As an art critic, Peter Drew has created a six part online series called Art vs Reality. All aimed at providing information, insight, humour and well-researched opinion on today’s Artworld. After each episode he invites comments from viewers and then ‘grudgingly’ responds to them. So, I was chuffed (possibly slightly flattered) to get his favourite comment to episode 3. ArtvsReality_response (approx. 2 minutes in)

Watch his entertaining series as it unfolds over the coming months: ArtvsReality

Here’s my comment in response to episode 3 (Street Art vs The Art market):
As you point out, Art like everything else repeats itself. So assuming that we are about the cycle of 1874, then the question might be: What is the modern-day equivalent of Impressionism (an Absolute aesthetic-idea) that can present a real alternative to the Artworld? The answer may evolve through subcultures but its only through Absolute ideas that provide the artist with a common philosophy or goal, so that he or she, or collective group, can bring about a sense of purpose and direction that may thrive once again outside the salons.

Hilton Kramer tribute

This is an article I read in 2003. It inspired me to think on a completely different level. Here the American art critic, Hilton Kramer summarises Abstract Art from his wealth of historical insight, outlining its checkered history, discussing its harshest critics and then hypothesis as to why he thinks it has become so marginalised in galleries and museums all over the world. Pointing towards Minimalism in its effects to diminish the aesthetic scope and resources of abstraction may have marked a terminal point in its aesthetic development from which it has not yet recovered. If he was alive today, would he be able to see Membrane Art as a clear sense of purpose and direction as do? Does Abstract Art have a future?

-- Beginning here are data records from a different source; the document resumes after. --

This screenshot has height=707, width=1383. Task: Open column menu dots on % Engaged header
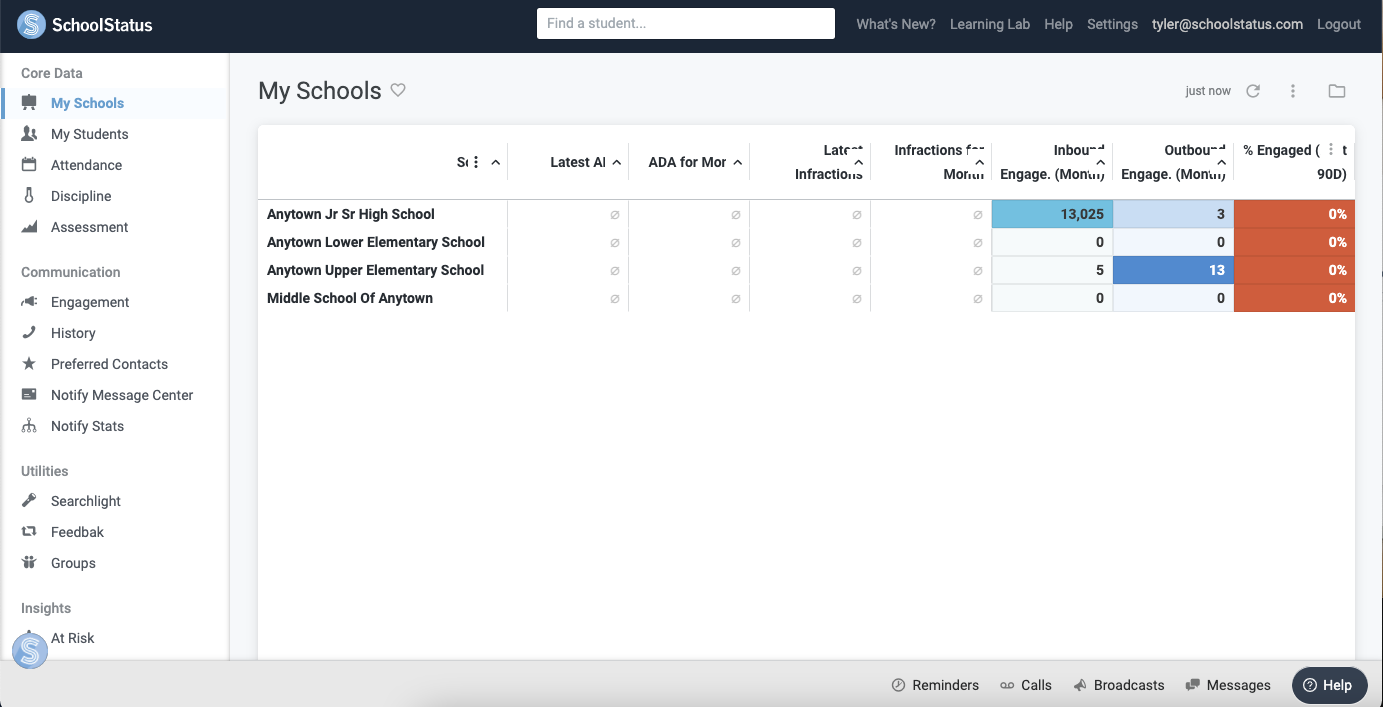[1330, 150]
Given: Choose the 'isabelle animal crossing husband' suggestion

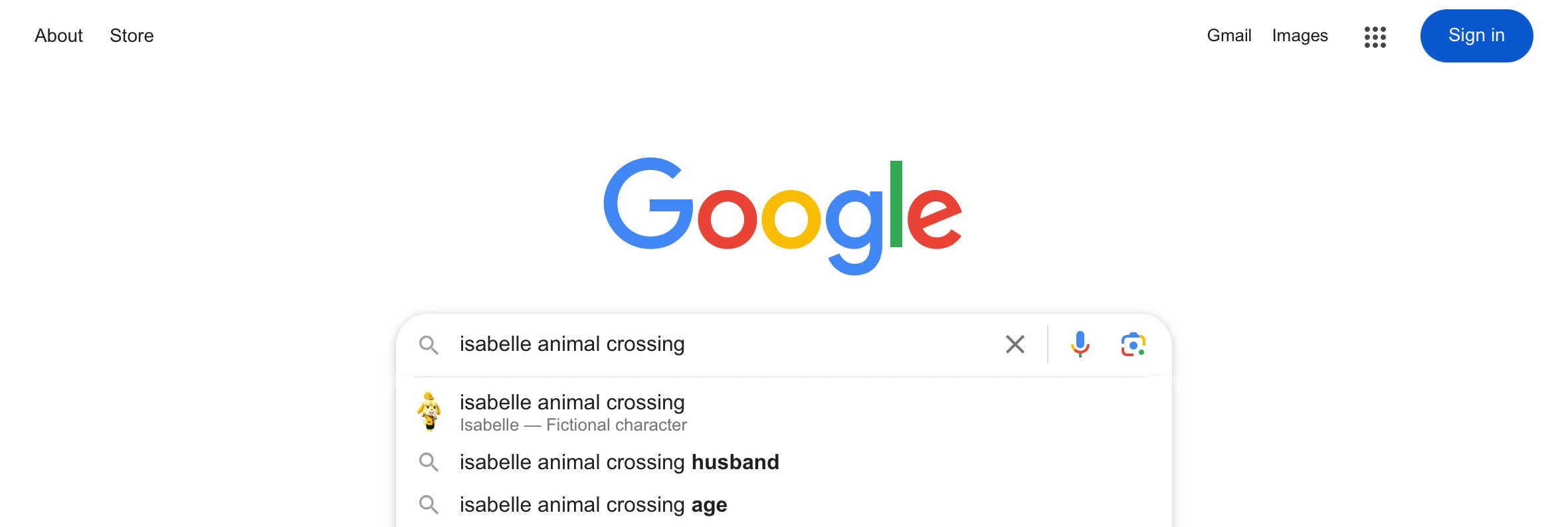Looking at the screenshot, I should (x=619, y=462).
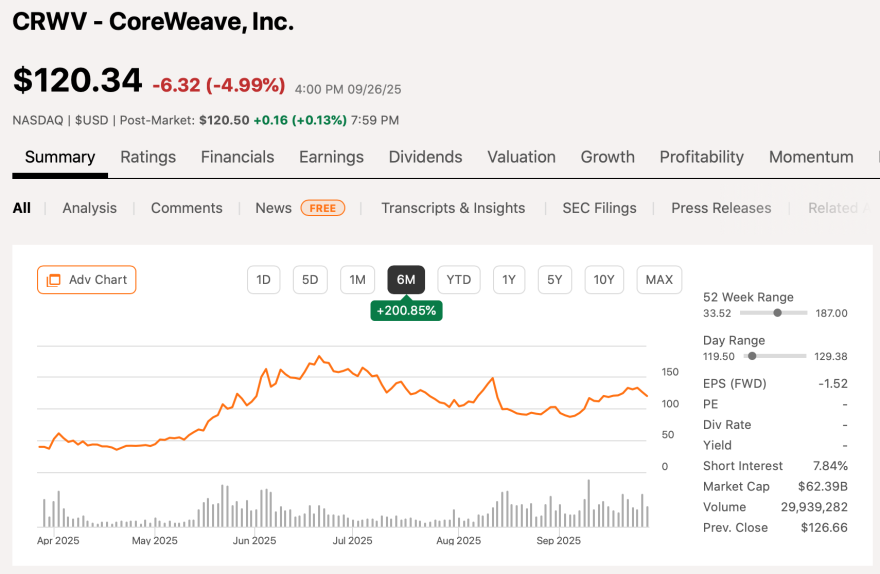Switch chart to 5Y range
This screenshot has width=880, height=574.
554,280
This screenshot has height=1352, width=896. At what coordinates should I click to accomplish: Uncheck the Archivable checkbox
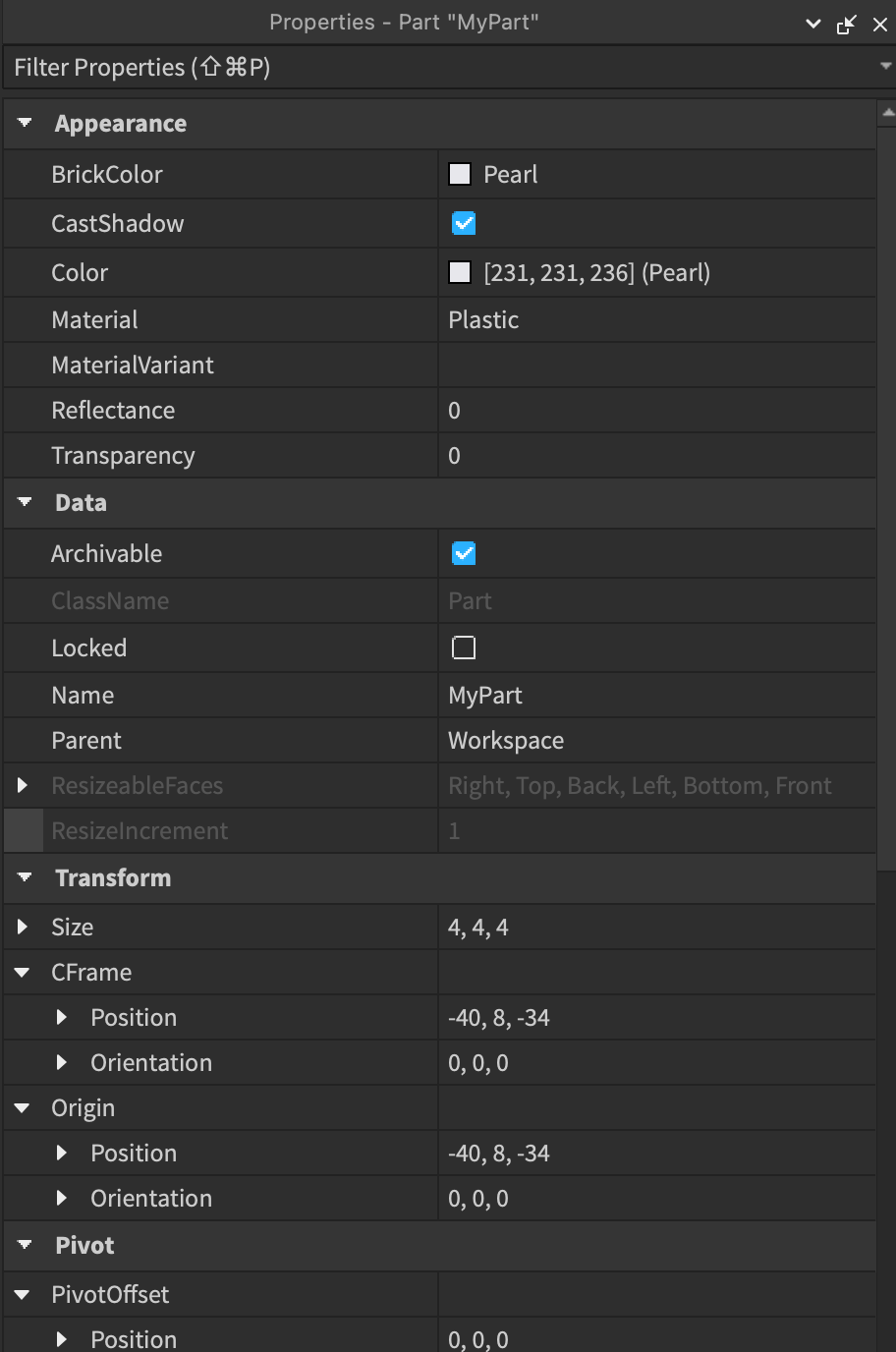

Richard Feynman on beauty at the smaller dimensions

“I have a friend who’s an artist and has sometimes taken a view which I don’t agree with very well. He’ll hold up a flower and say “look how beautiful it is,” and I’ll agree. Then he says “I as an artist can see how beautiful this is but you as a scientist take this all apart and it becomes a dull thing,” and I think that he’s kind of nutty. First of all, the beauty that he sees is available to other people and to me too, I believe. Although I may not be quite as refined aesthetically as he is … I can appreciate the beauty of a flower. At the same time, I see much more about the flower than he sees. I could imagine the cells in there, the complicated actions inside, which also have a beauty. I mean it’s not just beauty at this dimension, at one centimeter; there’s also beauty at smaller dimensions, the inner structure, also the processes. The fact that the colors in the flower evolved in order to attract insects to pollinate it is interesting; it means that insects can see the color. It adds a question: does this aesthetic sense also exist in the lower forms? Why is it aesthetic? All kinds of interesting questions which the science knowledge only adds to the excitement, the mystery and the awe of a flower. It only adds. I don’t understand how it subtracts.”